#### Required work
Swap "checkmark" for "tick mark" and give back the lines starting with the line with "Where should I click to: Click the globe" and going on through the line with "click(667, 457)", all else unchanged.

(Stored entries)
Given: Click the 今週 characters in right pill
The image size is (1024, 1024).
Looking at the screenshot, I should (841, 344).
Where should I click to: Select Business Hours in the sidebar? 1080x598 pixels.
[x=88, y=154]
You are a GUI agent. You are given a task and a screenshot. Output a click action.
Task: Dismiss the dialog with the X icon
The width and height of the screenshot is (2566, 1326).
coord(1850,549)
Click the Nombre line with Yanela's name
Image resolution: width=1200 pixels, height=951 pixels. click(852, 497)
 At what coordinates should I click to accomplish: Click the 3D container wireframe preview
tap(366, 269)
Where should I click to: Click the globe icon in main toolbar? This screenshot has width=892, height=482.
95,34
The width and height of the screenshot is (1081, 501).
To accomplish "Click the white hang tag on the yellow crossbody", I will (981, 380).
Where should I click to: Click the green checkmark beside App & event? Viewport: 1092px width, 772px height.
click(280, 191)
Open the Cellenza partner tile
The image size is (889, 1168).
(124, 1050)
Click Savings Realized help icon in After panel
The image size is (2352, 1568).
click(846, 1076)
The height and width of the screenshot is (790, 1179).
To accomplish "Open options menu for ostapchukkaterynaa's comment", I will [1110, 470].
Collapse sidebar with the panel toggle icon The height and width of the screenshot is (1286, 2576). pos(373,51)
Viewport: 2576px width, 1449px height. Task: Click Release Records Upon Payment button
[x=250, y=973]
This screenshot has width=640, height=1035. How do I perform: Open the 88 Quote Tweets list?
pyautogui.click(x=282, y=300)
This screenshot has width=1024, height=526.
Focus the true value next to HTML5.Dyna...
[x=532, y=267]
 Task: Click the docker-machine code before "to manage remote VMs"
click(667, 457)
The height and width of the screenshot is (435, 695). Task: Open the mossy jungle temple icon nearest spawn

#### The solution
Where should I click to: Click the globe icon in main toolbar? This screenshot has width=892, height=482.
95,34
The width and height of the screenshot is (1081, 501).
To accomplish "Click the white hang tag on the yellow crossbody", I will (981, 380).
Where should I click to: Click the green tick mark beside App & event? Viewport: 1092px width, 772px height.
click(280, 191)
Open the Cellenza partner tile
The image size is (889, 1168).
(124, 1050)
Click Savings Realized help icon in After panel
The image size is (2352, 1568).
click(846, 1076)
The height and width of the screenshot is (790, 1179).
To accomplish "Open options menu for ostapchukkaterynaa's comment", I will [1110, 470].
Collapse sidebar with the panel toggle icon The height and width of the screenshot is (1286, 2576). pos(373,51)
Viewport: 2576px width, 1449px height. Task: Click Release Records Upon Payment button
[x=250, y=973]
This screenshot has width=640, height=1035. How do I perform: Open the 88 Quote Tweets list?
pyautogui.click(x=282, y=300)
This screenshot has width=1024, height=526.
Focus the true value next to HTML5.Dyna...
[x=532, y=267]
 Task: Click the docker-machine code before "to manage remote VMs"
click(667, 457)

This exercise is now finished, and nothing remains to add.